One of the more interesting tasks was of doing hazard sign detection. A 2x2 grid of 4 different hazard signs would be provided (out of a total possible 12), and the robot had to navigate to this grid and identify the 4 signs in the correct location.

The first method I experimented with was simple template matching. While this gave excellent results in ideal scenarios, any form of transformation resulted in greatly reduced performance. It was found that the method was especially sensitive to any form of shearing. Hence, I concluded that this was not robust enough, as there was no guarantee that the robot would be able to extract a perfecly aligned image.

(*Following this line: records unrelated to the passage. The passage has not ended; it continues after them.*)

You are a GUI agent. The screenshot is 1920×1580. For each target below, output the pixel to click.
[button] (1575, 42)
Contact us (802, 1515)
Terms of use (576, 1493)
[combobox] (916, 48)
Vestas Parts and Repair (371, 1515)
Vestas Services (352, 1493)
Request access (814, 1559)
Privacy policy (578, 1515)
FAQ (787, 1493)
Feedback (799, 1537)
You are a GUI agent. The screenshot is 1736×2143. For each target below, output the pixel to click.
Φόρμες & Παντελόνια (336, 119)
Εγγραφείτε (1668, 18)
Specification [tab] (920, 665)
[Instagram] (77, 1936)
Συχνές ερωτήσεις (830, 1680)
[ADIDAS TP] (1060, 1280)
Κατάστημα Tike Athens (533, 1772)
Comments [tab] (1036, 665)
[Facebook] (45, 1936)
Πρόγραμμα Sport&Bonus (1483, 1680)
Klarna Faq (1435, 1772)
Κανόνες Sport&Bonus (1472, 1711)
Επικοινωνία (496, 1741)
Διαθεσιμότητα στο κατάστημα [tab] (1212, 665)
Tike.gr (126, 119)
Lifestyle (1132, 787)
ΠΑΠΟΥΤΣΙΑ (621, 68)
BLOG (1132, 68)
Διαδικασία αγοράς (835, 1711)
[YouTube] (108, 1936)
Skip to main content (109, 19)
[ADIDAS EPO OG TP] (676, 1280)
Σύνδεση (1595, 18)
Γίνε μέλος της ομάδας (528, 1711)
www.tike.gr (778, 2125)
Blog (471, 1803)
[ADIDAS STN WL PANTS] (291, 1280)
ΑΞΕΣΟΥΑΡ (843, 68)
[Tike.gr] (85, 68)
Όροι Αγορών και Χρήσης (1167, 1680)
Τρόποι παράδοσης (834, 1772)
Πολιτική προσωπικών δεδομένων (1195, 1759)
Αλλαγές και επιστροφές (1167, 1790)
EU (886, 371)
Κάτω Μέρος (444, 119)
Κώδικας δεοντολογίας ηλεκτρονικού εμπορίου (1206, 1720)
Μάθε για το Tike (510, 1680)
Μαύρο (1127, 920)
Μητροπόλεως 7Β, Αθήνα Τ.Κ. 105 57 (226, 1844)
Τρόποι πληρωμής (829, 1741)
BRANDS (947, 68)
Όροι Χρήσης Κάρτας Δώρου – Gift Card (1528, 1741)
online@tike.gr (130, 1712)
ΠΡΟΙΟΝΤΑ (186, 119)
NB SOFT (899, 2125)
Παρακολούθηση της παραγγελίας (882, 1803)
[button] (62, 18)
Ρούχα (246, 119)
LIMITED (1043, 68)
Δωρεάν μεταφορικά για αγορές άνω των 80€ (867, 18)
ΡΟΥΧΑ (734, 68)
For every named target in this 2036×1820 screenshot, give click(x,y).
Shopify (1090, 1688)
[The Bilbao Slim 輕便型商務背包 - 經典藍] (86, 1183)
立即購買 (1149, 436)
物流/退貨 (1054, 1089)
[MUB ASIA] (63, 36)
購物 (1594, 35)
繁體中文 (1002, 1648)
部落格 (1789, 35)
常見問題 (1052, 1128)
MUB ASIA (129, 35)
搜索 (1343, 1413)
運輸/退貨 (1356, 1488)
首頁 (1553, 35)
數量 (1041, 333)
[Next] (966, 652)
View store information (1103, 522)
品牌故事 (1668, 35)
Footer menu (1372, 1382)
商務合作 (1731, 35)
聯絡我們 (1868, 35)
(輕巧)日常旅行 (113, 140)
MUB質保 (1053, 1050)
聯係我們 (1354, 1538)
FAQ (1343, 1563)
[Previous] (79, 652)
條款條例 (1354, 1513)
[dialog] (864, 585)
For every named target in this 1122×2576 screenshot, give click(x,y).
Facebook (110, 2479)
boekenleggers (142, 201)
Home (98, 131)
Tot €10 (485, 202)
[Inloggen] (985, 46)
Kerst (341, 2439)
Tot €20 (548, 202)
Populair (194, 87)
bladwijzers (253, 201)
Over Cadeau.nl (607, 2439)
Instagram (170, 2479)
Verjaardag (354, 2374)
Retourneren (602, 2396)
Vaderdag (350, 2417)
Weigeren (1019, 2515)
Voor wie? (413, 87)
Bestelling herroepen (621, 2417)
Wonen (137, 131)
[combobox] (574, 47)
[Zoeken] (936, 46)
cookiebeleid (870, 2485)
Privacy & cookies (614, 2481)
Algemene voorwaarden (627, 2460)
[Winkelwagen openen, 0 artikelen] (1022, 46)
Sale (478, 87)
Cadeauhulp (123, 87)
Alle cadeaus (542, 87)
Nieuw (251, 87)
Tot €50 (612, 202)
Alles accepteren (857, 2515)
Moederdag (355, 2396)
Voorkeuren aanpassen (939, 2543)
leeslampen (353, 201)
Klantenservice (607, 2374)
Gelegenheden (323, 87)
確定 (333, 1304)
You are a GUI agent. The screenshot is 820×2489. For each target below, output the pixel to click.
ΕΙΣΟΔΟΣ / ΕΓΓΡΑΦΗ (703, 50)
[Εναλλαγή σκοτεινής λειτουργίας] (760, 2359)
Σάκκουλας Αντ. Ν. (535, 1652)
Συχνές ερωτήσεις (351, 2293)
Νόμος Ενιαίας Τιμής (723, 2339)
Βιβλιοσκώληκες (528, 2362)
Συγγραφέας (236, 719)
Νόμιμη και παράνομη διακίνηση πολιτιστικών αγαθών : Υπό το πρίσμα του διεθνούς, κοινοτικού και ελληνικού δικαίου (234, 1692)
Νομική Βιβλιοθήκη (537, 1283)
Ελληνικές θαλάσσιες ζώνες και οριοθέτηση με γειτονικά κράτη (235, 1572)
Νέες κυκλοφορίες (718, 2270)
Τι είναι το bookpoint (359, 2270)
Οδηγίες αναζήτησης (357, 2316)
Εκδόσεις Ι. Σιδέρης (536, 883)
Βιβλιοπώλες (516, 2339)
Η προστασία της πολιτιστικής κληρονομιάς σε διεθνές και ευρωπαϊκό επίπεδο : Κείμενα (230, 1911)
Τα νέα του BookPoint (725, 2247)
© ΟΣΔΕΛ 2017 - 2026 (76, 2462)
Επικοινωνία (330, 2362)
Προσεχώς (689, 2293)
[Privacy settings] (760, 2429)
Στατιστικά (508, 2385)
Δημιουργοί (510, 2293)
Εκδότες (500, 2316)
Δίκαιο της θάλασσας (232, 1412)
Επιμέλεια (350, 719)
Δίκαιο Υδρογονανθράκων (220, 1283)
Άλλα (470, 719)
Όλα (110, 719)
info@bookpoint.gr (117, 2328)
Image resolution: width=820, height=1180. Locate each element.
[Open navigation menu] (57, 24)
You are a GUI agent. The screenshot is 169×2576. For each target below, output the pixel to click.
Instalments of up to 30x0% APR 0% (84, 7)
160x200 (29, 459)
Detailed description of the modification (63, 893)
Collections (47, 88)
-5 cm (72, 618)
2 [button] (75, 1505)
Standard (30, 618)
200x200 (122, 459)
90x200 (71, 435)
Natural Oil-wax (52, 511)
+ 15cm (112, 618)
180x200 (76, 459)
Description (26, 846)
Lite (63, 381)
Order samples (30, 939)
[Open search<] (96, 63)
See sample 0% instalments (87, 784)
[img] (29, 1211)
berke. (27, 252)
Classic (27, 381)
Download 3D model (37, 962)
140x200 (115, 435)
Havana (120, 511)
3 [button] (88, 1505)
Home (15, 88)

I then experimented with SIFT. I was pretty excited to try this out because we had learned about SIFT in one of the modules I had chosen to take in my 2nd year, and this would be a great chance to apply that. Unfortunately, the SIFT descriptors created were not distinguishing enough. This made sense, because many of the signs had similar features (like flames). SIFT descriptors also neglected the colours present in the signs, which were actually one of the most defining characteristics.

I also tried using the popular You Only Look Once (YOLO) algorithm, along with its lighter tinyYOLO version. This was actually a great technique, and would have given great results. However, at this point in the year, I was approaching my final Tripos exams. I did not really have the time to do the necessary prepatory work (YOLO required manual labelling and localisation of all the images, which would be time consuming for 12 classes).

I finally settled on using a simple 12 class Neural Network on TensorFlow, trained with roughly 170 images for each class (obtained using a simple OpenCV webcam script I had written previously). The grid would be extracted, and each of the 4 images would be sliced out. The NN would then run inference on each image, combining the output labels into a 2x2 matrix. Here is a small snippet from the final code that did the slicing and results:

if __name__ == "__main__":
  query_path=str(sys.argv[1])
  img=cv2.imread(query_path)
  rows, cols, channels = img.shape
  row4=int(rows/2)
  col4=int(cols/2)
  label_matrix=[]

  for i in range(2):
      for j in range(2):
          new = img[i*row4:(i+1)*row4, j*col4:(j+1)*col4]
          cv2.imwrite("single"+str(i)+str(j)+".jpg", new)
          label=predict("single"+str(i)+str(j)+".jpg")
          label_matrix.append(label)
          
  label_matrix=np.array(label_matrix)
  label_matrix=label_matrix.reshape((2,2))
  print (label_matrix)

Overall, the RMRC experience was really fun and enriching. Aside from all the vision tasks, I also had the chance to help out with the mechanical and electrical components. I particularly enjoyed building the channel for the robot camera to communicate with the workstation using a nifty little module that I found named Motion. I look forward to working on more robotics projects in 2019. We have started work for the Rescue Robot League at RoboCup 2019, and I am looking into autonomous mapping, localisation and navigation (would be great if I could build something lightweight, perhaps in Python, that avoids bulky middleware like ROS).